Sundance plans to move most screenings online with just one live Park City venue |

Sundance plans to move most screenings online with just one live Park City venue

Main Street as seen during the 2020 Sundance Film Festival.
Tanzi Propst/Park Record

Sundance Film Festival organizers on Wednesday outlined plans to move most of the programming online while operating just one live venue in Park City, a blueprint forced by the continued spread of the novel coronavirus and one that will be especially damaging to the area’s economy as the most lucrative event on the community’s calendar effectively moves from a starring role to a cameo appearance.

Sundance in the summer indicated the event in 2021 would be significantly scaled back and held in a socially distant manner, but the details of the festival were not publicized until the release of the information on Wednesday. Organizers previously said the festival would spread screening rooms across the U.S. while keeping a base in Park City.

Under the plan, Sundance would operate The Ray theater at Holiday Village as the only venue in Park City or the Snyderville Basin. There would be up to three screenings per day at The Ray with social distancing required of the audience and cleanings between the films. Sundance anticipates between 25 and 50 people would be allowed at each screening. There is normally seating for 532 people at The Ray.

The intentions to screen films at The Ray and the capacity depend on discussions with City Hall and the Summit County Health Department. Those decisions will be made as the festival dates near.

In a typical year, Sundance would occupy space across the community, turning places like the Eccles Center and the Egyptian Theatre into screening rooms and setting up other venues on or just off Main Street.

“The spirit will still be there,” Betsy Wallace, the chief financial officer and managing director of Sundance, said in an interview as she acknowledged a “new reality with COVID.”

Wallace said the 2021 plan is seen as one-year measure with the goal of returning the following year with a live festival in Park City, depending on the health situation at that time.

The festival is scheduled to run Jan. 28 until Feb. 3, shortened from the normal 11 days.
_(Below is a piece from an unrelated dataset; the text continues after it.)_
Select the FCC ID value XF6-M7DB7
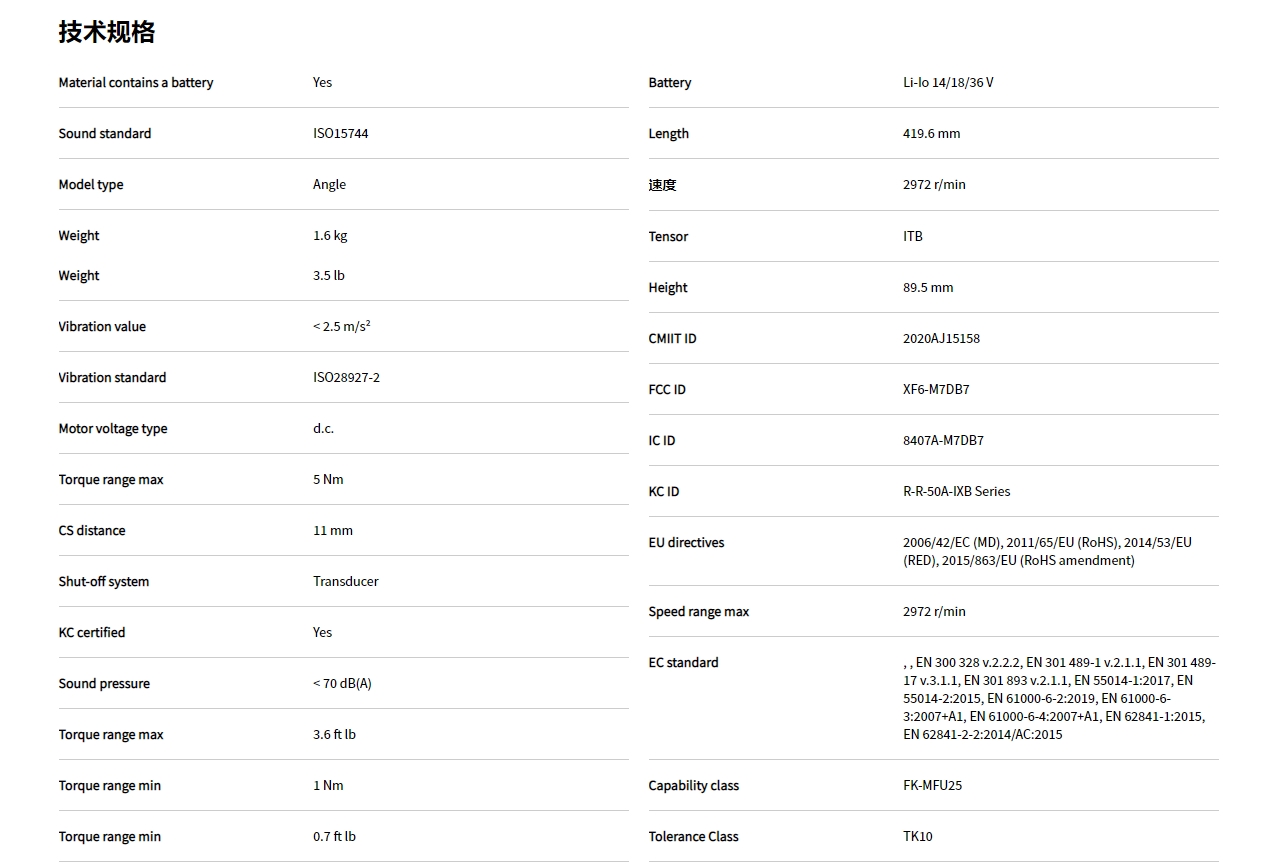tap(936, 389)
Screening will be shown online and in a variety of locations outside of Utah. The online screenings will be the core of the festival and include question-and-answer sessions with the filmmakers and cast, as is typically the case at the festival. Sundance says several films will be shown simultaneously at intervals of approximately three hours starting at 10 a.m. Mountain time and ending with screenings beginning at 10 p.m. That schedule, organizers say, closely follows the traditional screening grid with the hopes of creating the same sort of energy of the live films. Two days after a first screening, films will be shown online, in an on-demand setting, for 24 hours. There will be 50 short films available through the on-demand option during the entire festival. The cutting-edge New Frontier programming will be put on a virtual platform. The opening-day films are scheduled to screen at 6 p.m. on Jan. 28.

Sundance says there will be a cap on the number of people allowed at each online screening, meaning there will not be an unlimited number of tickets available to each film showing. Wallace said film distributors and rights holders requested the restriction. The online attendance capacity limit on the screenings will be larger than the capacity of a film during a typical Sundance. Ticket and pass options that will be available include a single day, a single screening or the entire festival. Prices are not yet set. Ticket sales for the general public are scheduled to start Jan. 7.
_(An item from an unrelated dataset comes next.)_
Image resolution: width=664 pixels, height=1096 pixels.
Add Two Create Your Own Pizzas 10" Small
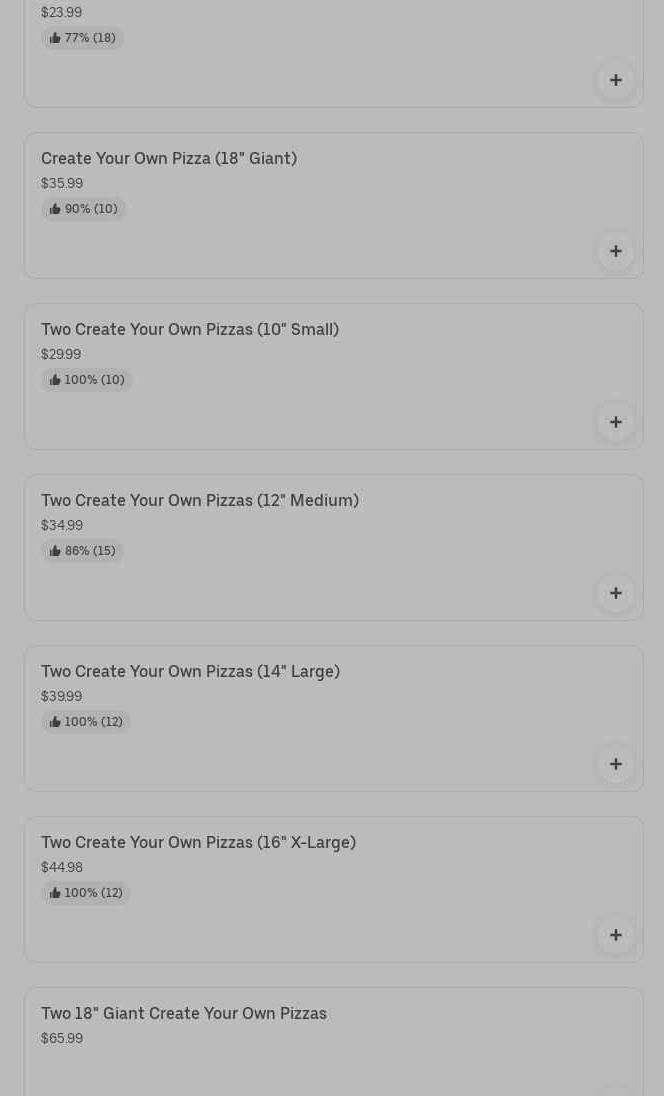pos(615,422)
A virtual Festival Village will offer sponsor events while a virtual Main Street will, according to organizers, “act as both an homage to the iconic Park City thoroughfare and as an extension of the Festival’s core programming.”

It had been expected for months that Park City would not play the same role during Sundance as it normally would. Park City leaders earlier suspended a requirement that Sundance stage 70% of the festival in the city and surrounding Summit County. The suspension of the 70% requirement allowed Sundance to move forward with the venues outside the state.

The plan, though, will leave Park City without an important economic driver at a time when there are broad concerns about business during the winter. Sundance in 2020 had an economic impact of more than $167 million, according to a study conducted on behalf of the organizers. Much of the overall total was spent in the Park City area with the lodging industry especially benefitting.